Your goal:
Write out the records as a JSON list of strings, one string per line with blank lines omitted, from the first line of the records through the line containing "point(947,374)", and leave the pictures out.

Given records:
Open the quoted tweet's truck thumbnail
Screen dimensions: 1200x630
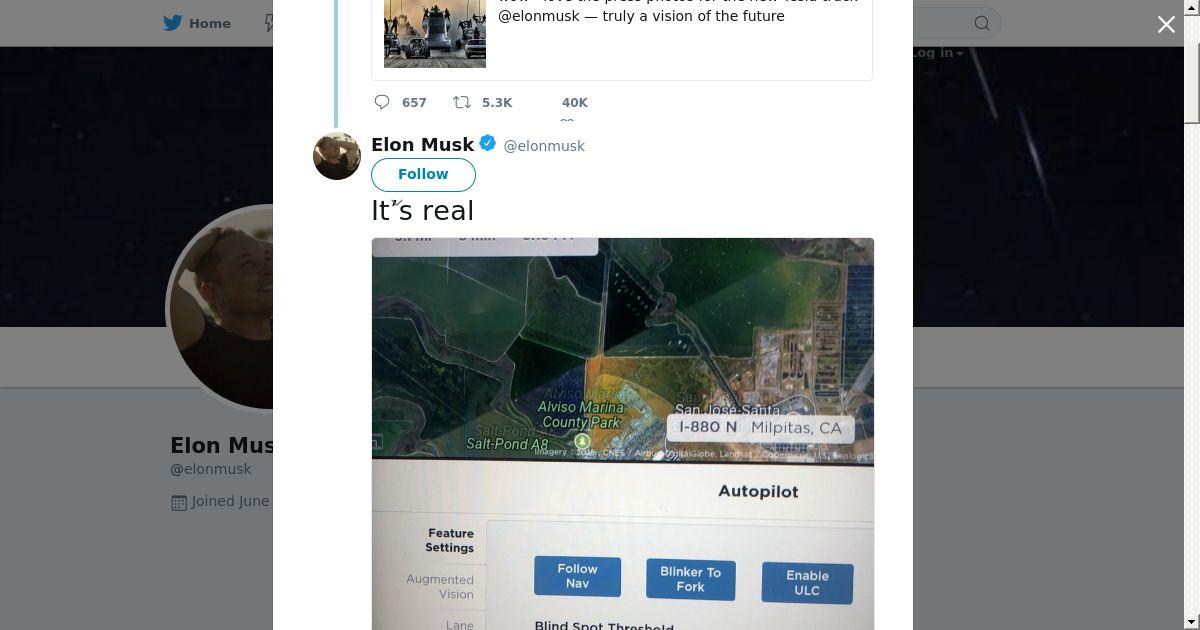(435, 34)
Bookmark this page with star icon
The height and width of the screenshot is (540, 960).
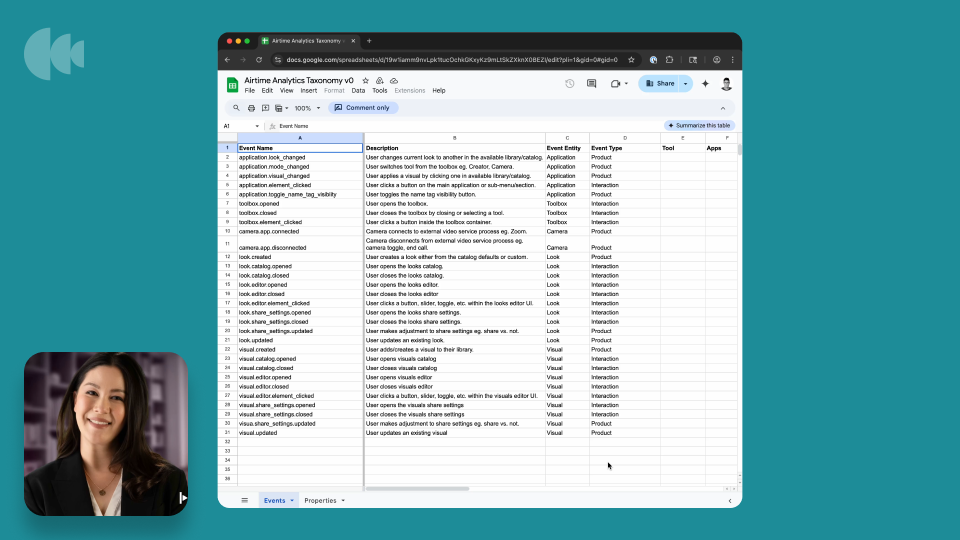[631, 60]
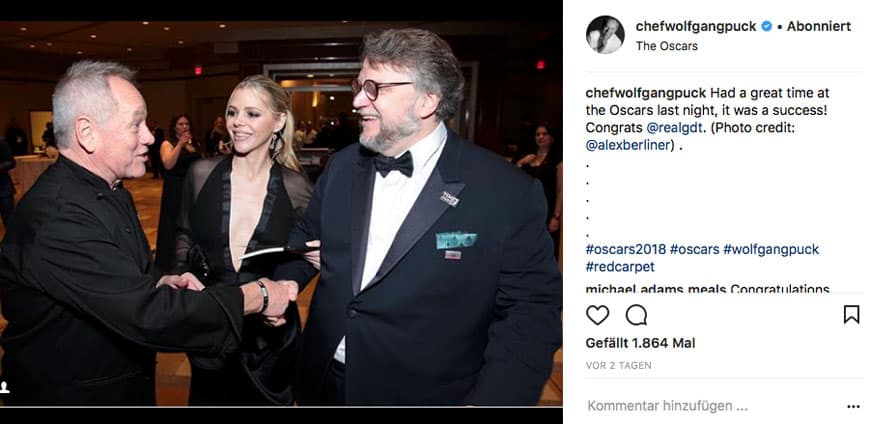Image resolution: width=870 pixels, height=424 pixels.
Task: Click the VOR 2 TAGEN timestamp
Action: [618, 365]
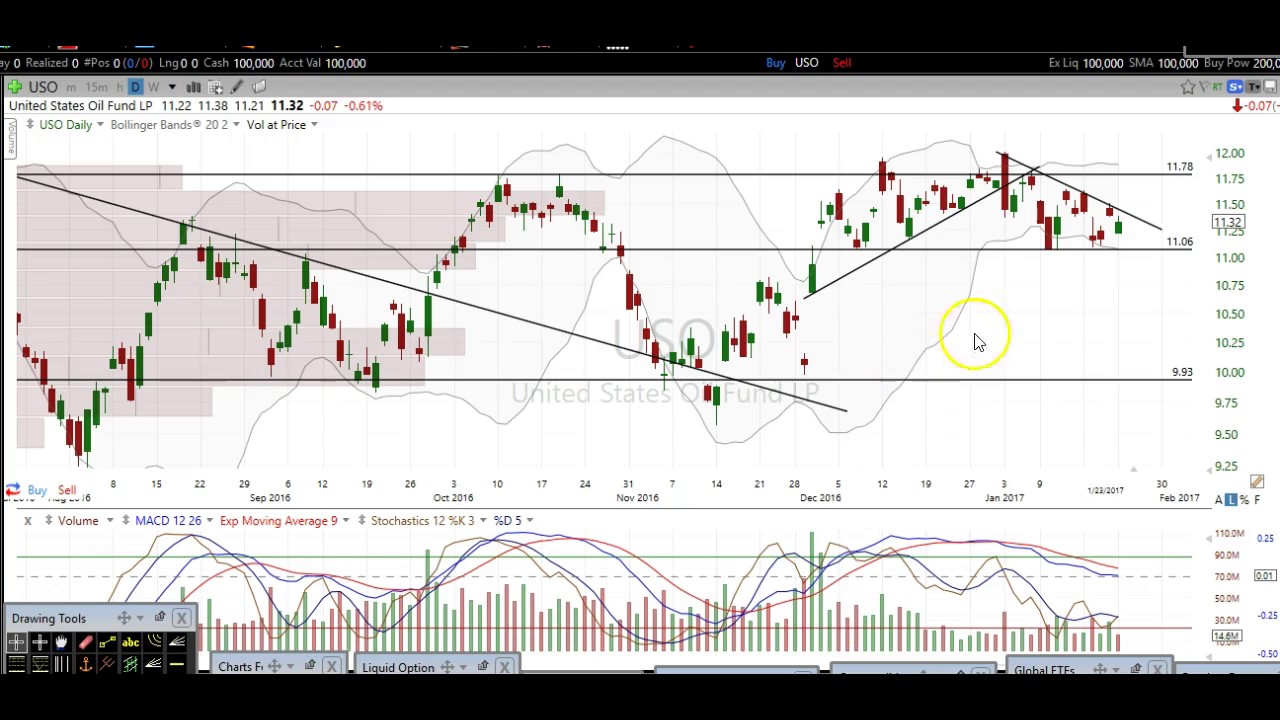Expand the Bollinger Bands indicator dropdown
The width and height of the screenshot is (1280, 720).
pos(236,124)
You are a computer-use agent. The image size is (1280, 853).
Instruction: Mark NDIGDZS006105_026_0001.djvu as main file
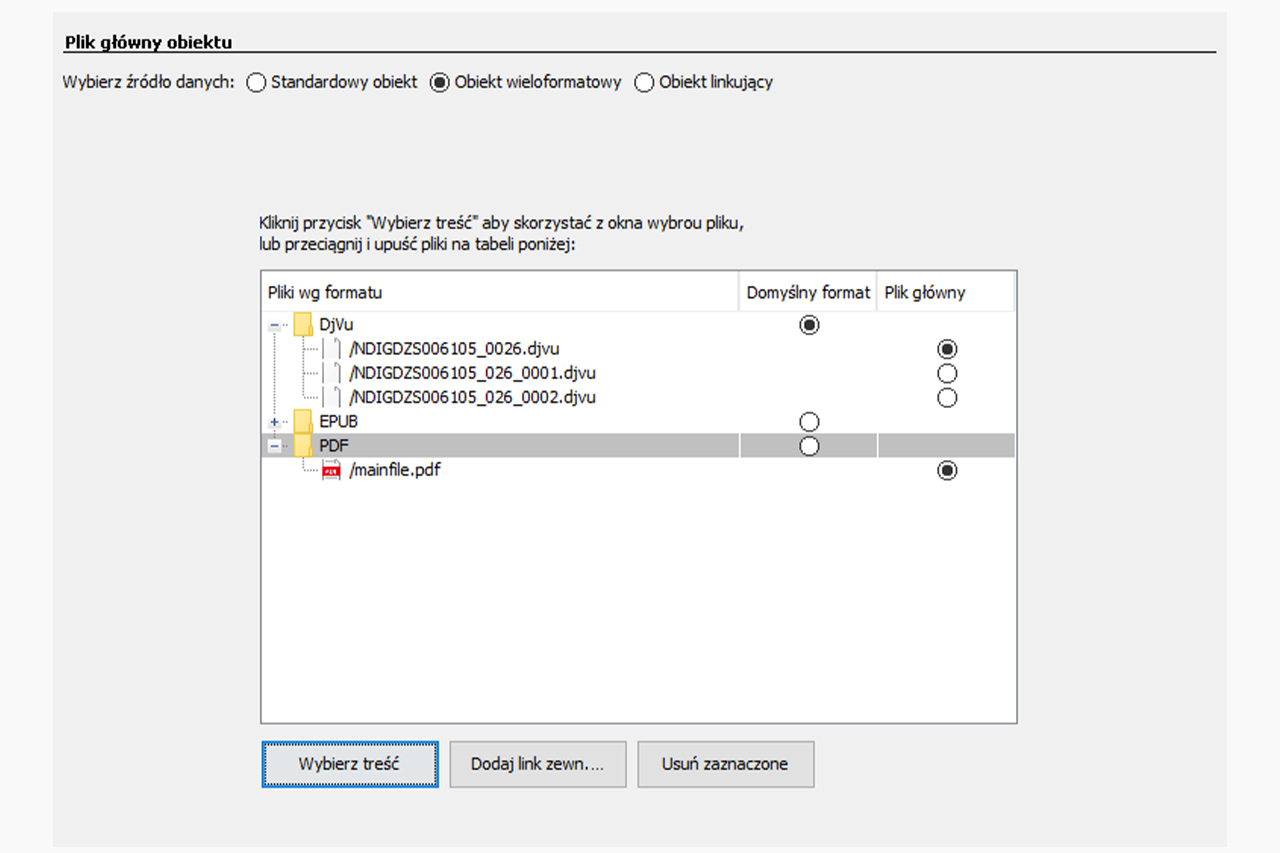point(947,374)
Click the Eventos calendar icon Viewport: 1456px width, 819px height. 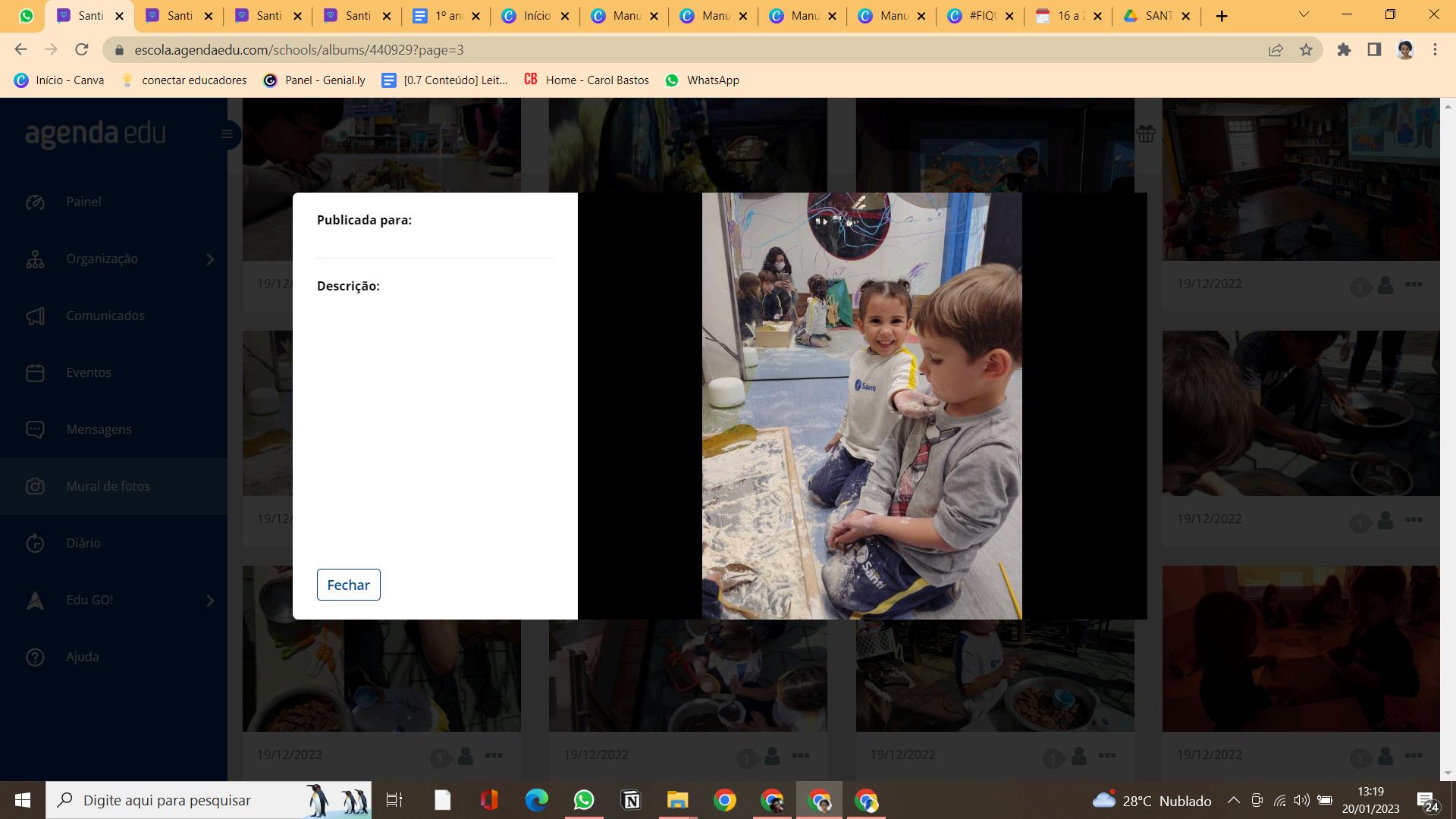36,372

Reply to the exercise:
[
  "Open the quoted tweet's truck thumbnail",
  "Screen dimensions: 1200x630",
  "(435, 34)",
  "Bookmark this page with star icon",
  "The height and width of the screenshot is (540, 960).",
  "[631, 60]",
  "Image resolution: width=870 pixels, height=424 pixels.",
  "Task: Click the VOR 2 TAGEN timestamp",
  "Action: [618, 365]",
  "Expand the Bollinger Bands indicator dropdown",
  "The width and height of the screenshot is (1280, 720).",
  "pos(236,124)",
  "You are a computer-use agent. The image size is (1280, 853).",
  "Instruction: Mark NDIGDZS006105_026_0001.djvu as main file",
  "point(947,374)"
]